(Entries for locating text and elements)
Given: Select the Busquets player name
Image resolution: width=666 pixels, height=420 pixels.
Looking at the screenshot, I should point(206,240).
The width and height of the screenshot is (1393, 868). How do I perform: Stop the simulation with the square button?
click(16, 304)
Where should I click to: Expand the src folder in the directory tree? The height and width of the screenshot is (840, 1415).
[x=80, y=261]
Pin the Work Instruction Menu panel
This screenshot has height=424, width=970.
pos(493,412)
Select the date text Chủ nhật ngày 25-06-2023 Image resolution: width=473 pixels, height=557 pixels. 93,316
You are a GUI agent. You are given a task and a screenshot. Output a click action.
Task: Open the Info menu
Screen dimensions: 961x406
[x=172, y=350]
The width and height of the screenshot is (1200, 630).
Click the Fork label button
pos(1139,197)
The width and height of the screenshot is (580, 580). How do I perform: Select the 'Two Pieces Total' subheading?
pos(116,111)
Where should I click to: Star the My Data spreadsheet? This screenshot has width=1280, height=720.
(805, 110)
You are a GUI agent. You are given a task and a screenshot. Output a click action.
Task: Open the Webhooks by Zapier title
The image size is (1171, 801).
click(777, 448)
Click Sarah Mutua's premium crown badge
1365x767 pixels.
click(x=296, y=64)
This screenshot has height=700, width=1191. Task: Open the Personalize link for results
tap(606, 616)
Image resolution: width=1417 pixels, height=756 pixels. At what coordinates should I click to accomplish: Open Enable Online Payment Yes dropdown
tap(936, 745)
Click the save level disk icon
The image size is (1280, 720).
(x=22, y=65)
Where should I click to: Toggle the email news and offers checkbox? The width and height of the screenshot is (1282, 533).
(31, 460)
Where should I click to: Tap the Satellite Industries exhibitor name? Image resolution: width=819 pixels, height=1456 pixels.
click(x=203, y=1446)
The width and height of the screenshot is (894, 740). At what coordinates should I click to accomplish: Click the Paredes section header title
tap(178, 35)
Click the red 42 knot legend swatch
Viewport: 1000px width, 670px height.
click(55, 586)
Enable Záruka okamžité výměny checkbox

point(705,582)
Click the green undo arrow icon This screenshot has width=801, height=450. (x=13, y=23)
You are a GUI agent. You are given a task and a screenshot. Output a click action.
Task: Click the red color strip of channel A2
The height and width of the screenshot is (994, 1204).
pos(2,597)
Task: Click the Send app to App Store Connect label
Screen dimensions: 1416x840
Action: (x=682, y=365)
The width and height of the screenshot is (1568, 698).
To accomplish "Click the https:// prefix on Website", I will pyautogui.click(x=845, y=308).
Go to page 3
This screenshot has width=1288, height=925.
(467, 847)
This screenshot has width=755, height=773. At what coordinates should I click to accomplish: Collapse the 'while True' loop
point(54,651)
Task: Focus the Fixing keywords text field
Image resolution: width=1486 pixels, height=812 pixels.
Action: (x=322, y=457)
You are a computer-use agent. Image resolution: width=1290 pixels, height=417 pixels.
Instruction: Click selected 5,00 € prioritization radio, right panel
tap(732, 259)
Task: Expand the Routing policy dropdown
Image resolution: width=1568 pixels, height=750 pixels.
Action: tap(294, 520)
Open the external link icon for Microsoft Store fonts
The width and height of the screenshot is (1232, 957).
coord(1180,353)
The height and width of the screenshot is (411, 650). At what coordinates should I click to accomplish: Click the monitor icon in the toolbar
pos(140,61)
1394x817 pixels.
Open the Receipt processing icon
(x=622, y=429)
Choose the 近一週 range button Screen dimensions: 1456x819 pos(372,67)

TASK TO COMPLETE –
Rewrite every line of the entries above as a numbered list, one line per item, and leave out any blank lines.

FINAL RESULT –
1. Given: Select the Busquets player name
2. Image resolution: width=666 pixels, height=420 pixels.
3. Looking at the screenshot, I should point(206,240).
4. The width and height of the screenshot is (1393, 868). How do I perform: Stop the simulation with the square button?
5. click(16, 304)
6. Where should I click to: Expand the src folder in the directory tree? The height and width of the screenshot is (840, 1415).
7. [x=80, y=261]
8. Pin the Work Instruction Menu panel
9. This screenshot has height=424, width=970.
10. pos(493,412)
11. Select the date text Chủ nhật ngày 25-06-2023 Image resolution: width=473 pixels, height=557 pixels. 93,316
12. You are a GUI agent. You are given a task and a screenshot. Output a click action.
13. Task: Open the Info menu
14. Screen dimensions: 961x406
15. [x=172, y=350]
16. The width and height of the screenshot is (1200, 630).
17. Click the Fork label button
18. pos(1139,197)
19. The width and height of the screenshot is (580, 580). How do I perform: Select the 'Two Pieces Total' subheading?
20. pos(116,111)
21. Where should I click to: Star the My Data spreadsheet? This screenshot has width=1280, height=720.
22. (805, 110)
23. You are a GUI agent. You are given a task and a screenshot. Output a click action.
24. Task: Open the Webhooks by Zapier title
25. The image size is (1171, 801).
26. click(777, 448)
27. Click Sarah Mutua's premium crown badge
28. 1365x767 pixels.
29. click(x=296, y=64)
30. This screenshot has height=700, width=1191. Task: Open the Personalize link for results
31. tap(606, 616)
32. Image resolution: width=1417 pixels, height=756 pixels. At what coordinates should I click to accomplish: Open Enable Online Payment Yes dropdown
33. tap(936, 745)
34. Click the save level disk icon
35. The image size is (1280, 720).
36. (x=22, y=65)
37. Where should I click to: Toggle the email news and offers checkbox? The width and height of the screenshot is (1282, 533).
38. (31, 460)
39. Where should I click to: Tap the Satellite Industries exhibitor name? Image resolution: width=819 pixels, height=1456 pixels.
40. click(x=203, y=1446)
41. The width and height of the screenshot is (894, 740). At what coordinates should I click to accomplish: Click the Paredes section header title
42. tap(178, 35)
43. Click the red 42 knot legend swatch
44. Viewport: 1000px width, 670px height.
45. click(55, 586)
46. Enable Záruka okamžité výměny checkbox
47. point(705,582)
48. Click the green undo arrow icon This screenshot has width=801, height=450. (x=13, y=23)
49. You are a GUI agent. You are given a task and a screenshot. Output a click action.
50. Task: Click the red color strip of channel A2
51. The height and width of the screenshot is (994, 1204).
52. pos(2,597)
53. Task: Click the Send app to App Store Connect label
54. Screen dimensions: 1416x840
55. Action: (x=682, y=365)
56. The width and height of the screenshot is (1568, 698).
57. To accomplish "Click the https:// prefix on Website", I will pyautogui.click(x=845, y=308).
58. Go to page 3
59. This screenshot has width=1288, height=925.
60. (467, 847)
61. This screenshot has width=755, height=773. At what coordinates should I click to accomplish: Collapse the 'while True' loop
62. point(54,651)
63. Task: Focus the Fixing keywords text field
64. Image resolution: width=1486 pixels, height=812 pixels.
65. Action: (x=322, y=457)
66. You are a computer-use agent. Image resolution: width=1290 pixels, height=417 pixels.
67. Instruction: Click selected 5,00 € prioritization radio, right panel
68. tap(732, 259)
69. Task: Expand the Routing policy dropdown
70. Image resolution: width=1568 pixels, height=750 pixels.
71. Action: tap(294, 520)
72. Open the external link icon for Microsoft Store fonts
73. The width and height of the screenshot is (1232, 957).
74. coord(1180,353)
75. The height and width of the screenshot is (411, 650). At what coordinates should I click to accomplish: Click the monitor icon in the toolbar
76. pos(140,61)
77. 1394x817 pixels.
78. Open the Receipt processing icon
79. (x=622, y=429)
80. Choose the 近一週 range button Screen dimensions: 1456x819 pos(372,67)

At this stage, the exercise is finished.